CP needs €90m to improve company’s service

  • ECO News
  • 4 September 2018

The president of CP - Comboios de Portugal, is at the Parliament discussing the company's current situation. Carlos Nogueira admitted the lack of investment, yet undervalued the financial issues.

CP will need to borrow €90m from the Portuguese state in order to improve the service provided by the public transport company. The figure was announced by the president of the company, Carlos Nogueira, at the Parliament, after being summoned by PSD for a hearing. The company hasn’t received any compensatory payments from the State Budget since 2014, as ECO announced first hand recently.

This amount should balance the company’s accounts, in light of the current “operational deficit”, the president explained, adding that the company has been as thorough as can possible with the accounts, noticing then that since 2014 there had been no compensation payments going to the public transports company, from the state.

“CP is sustainable, and it will be profitable, provided that the compensations are also duly paid”, the president of the train company added.
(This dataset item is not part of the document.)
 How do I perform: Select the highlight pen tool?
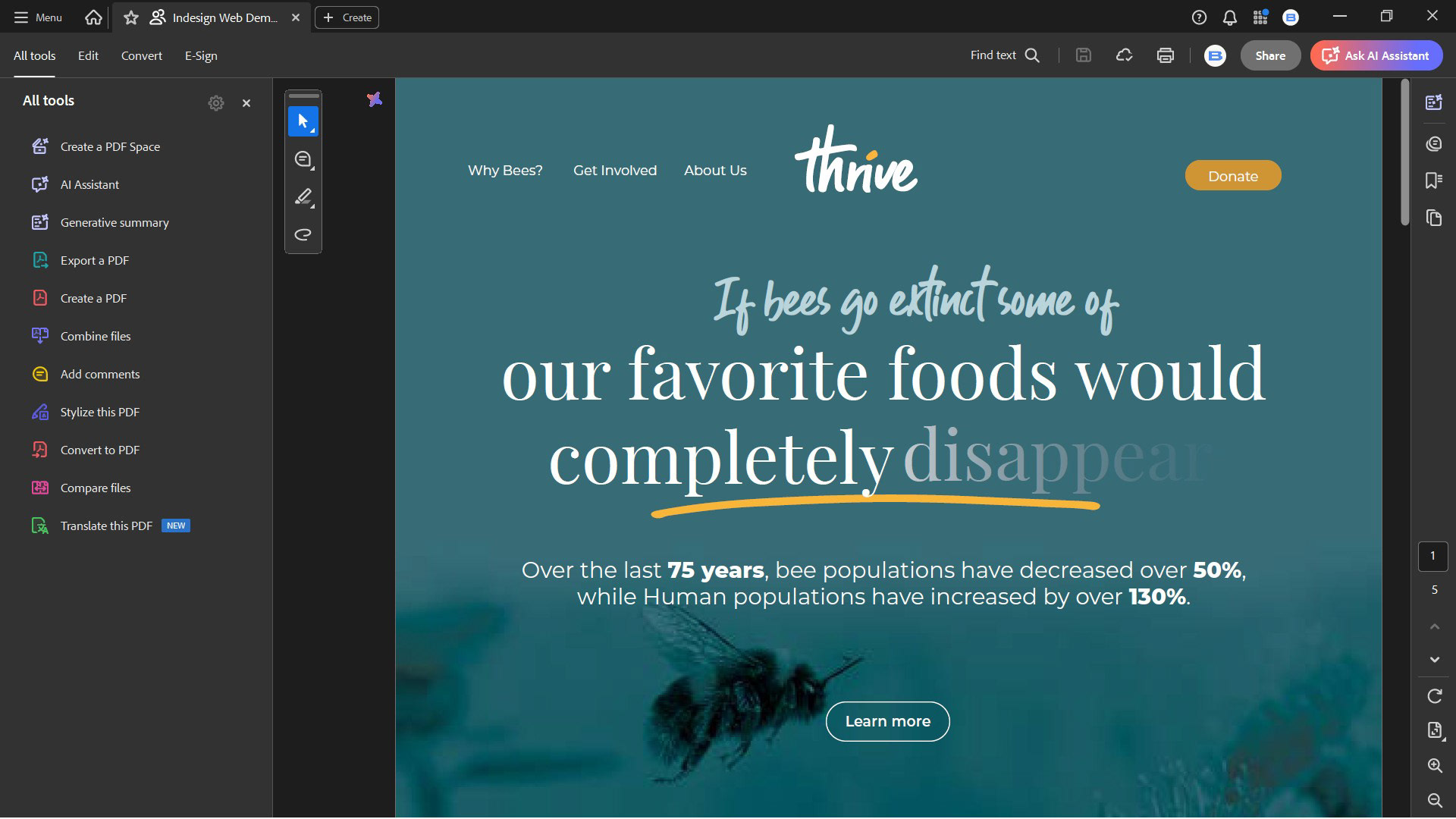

In 2017, the last year for which there are official numbers, the company witnessed no increment in assistance from the State, but the capital of the enterprise increased by €98m that year. Besides, the State Budget of 2017 assumed that the company’s liabilities hit a value of €418m, according to the Treasury DG, although the company’s financial effort reached the amount of €520m.
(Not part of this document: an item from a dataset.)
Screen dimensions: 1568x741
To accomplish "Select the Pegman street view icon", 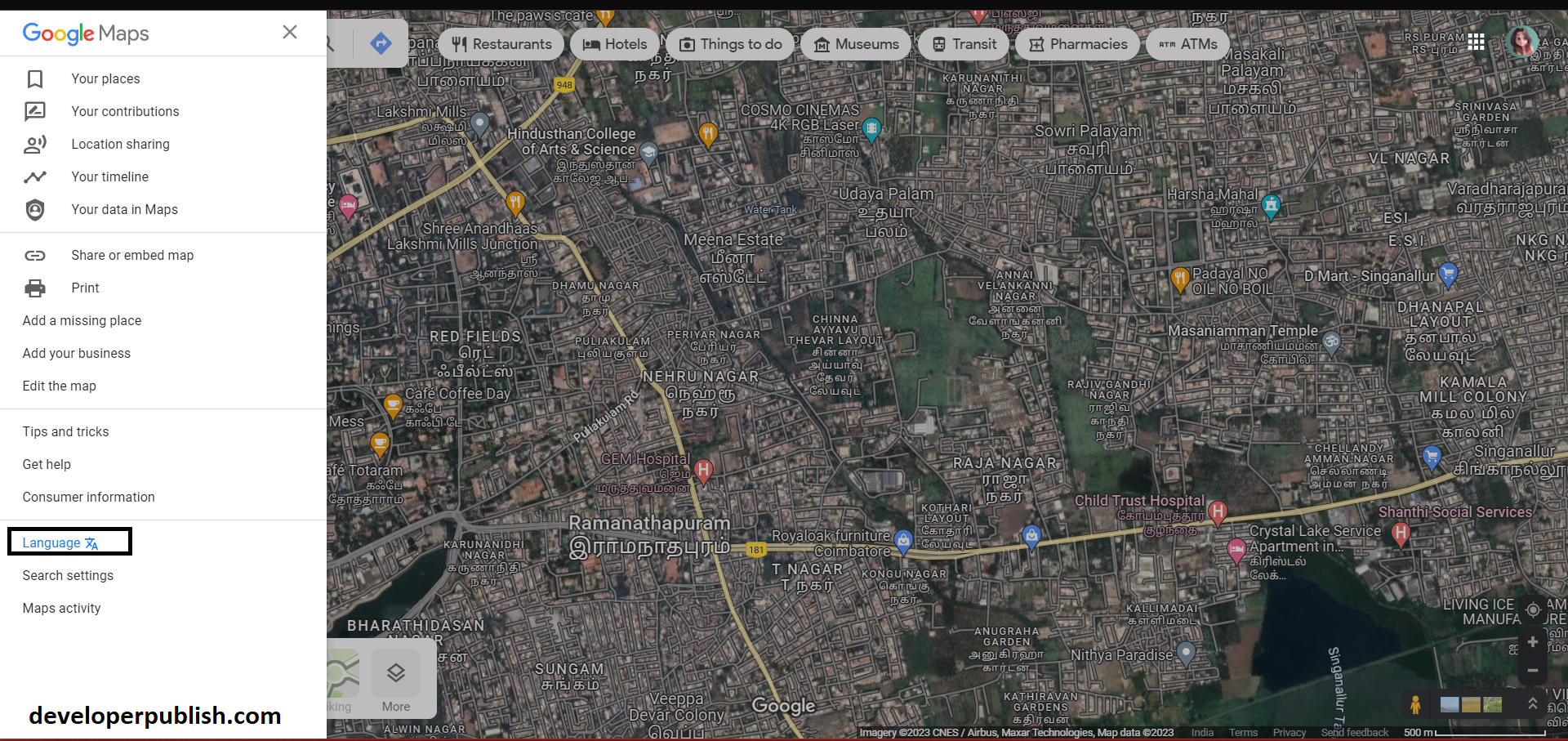I will coord(1414,704).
The compensatory allowances are an item of State Budget directed at compensating state companies for providing a public service. “Some CP lines have been completely disregarded and are providing a weak service”, but they still are key in the context of territorial cohesion.

The lack of state investment in the train company is coinciding with the date of its possible liberalization, which should happen on the 1st of January 2019. Carlos Nogueira noted as well that the “regulations and procedure for the direct agreement” were already presented to the government, in the form of a document which embodies a well thought out plan which CP expects to have finalized by “the end of September”.
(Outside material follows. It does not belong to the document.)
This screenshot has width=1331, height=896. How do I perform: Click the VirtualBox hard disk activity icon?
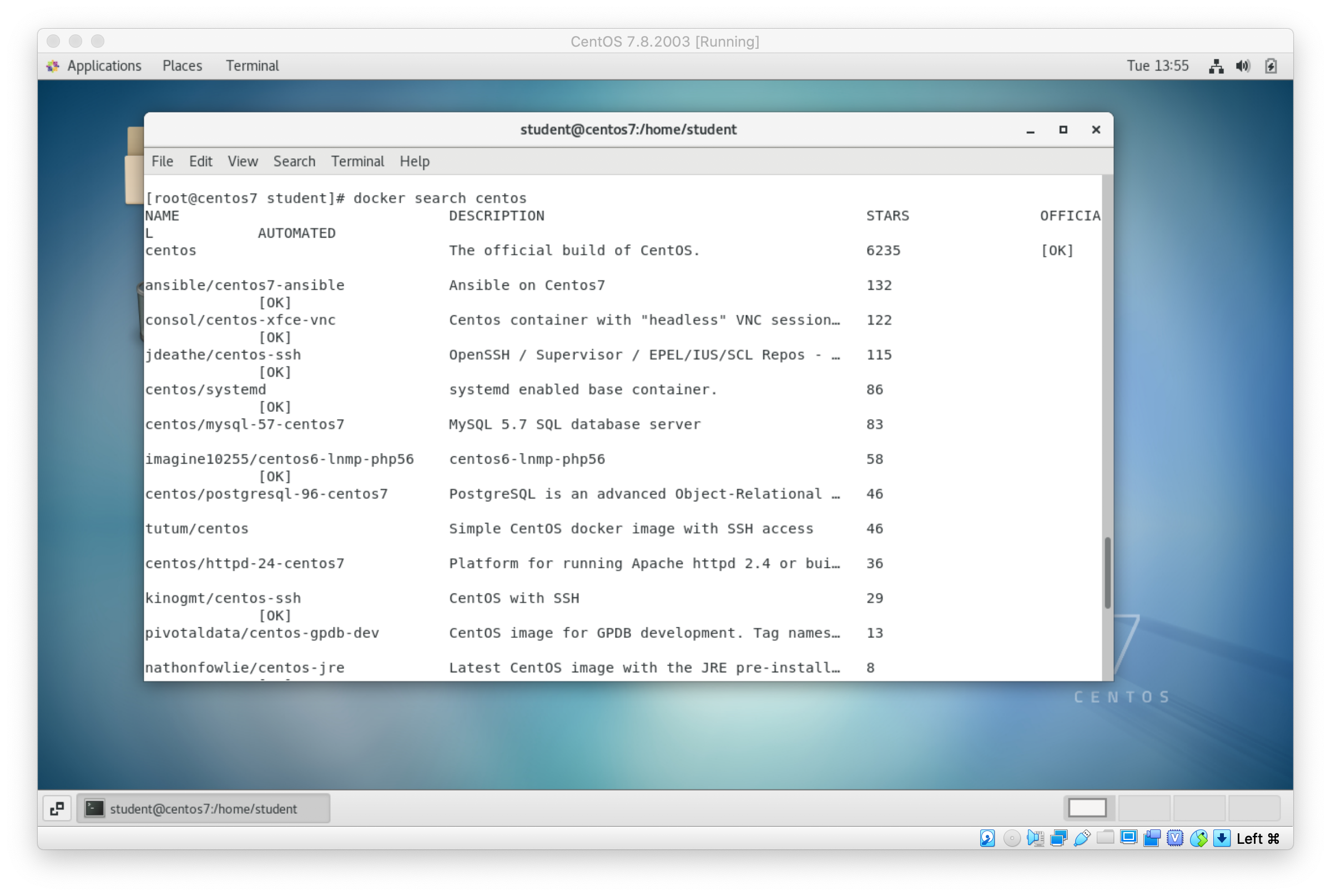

Lack of investment appointed as the main issue for the company

During his initial intervention at the Parliament, the president of the train company admitted that “the lack of timely investment” was the issue, yet he considered that this is a problem that “can’t be corrected very fast”.

Carlos Nogueira gave special attention to the investment plan of €170m, to reinforce the company’s equipment, which was presented on the 20th of July this year, and he also pointed out that the plan included 22 units purchase for the regional service alone.

The top leader of the company also guaranteed that “CP hasn’t been affected or even slightly bitten by the issue of share blockings”. The trains “haven’t stopped until this date, and they were under no risk of stopping at all”, he told the parliamentarians, adding that the shares could also soon be unblocked.

CP’s debt surpassed €3bn in 2016, having decreased by €400m to €2.6bn, in 2017. It had been decreasing gradually, as the company managed to reallocate the capital growth profits to buffer it.

“By the end of the year, €455m will have entered the company’s accounts” and until the end of 2018 debt should reach €2.1bn.

Although the company has presented growth, it has not reached anything close to 2008’s highs.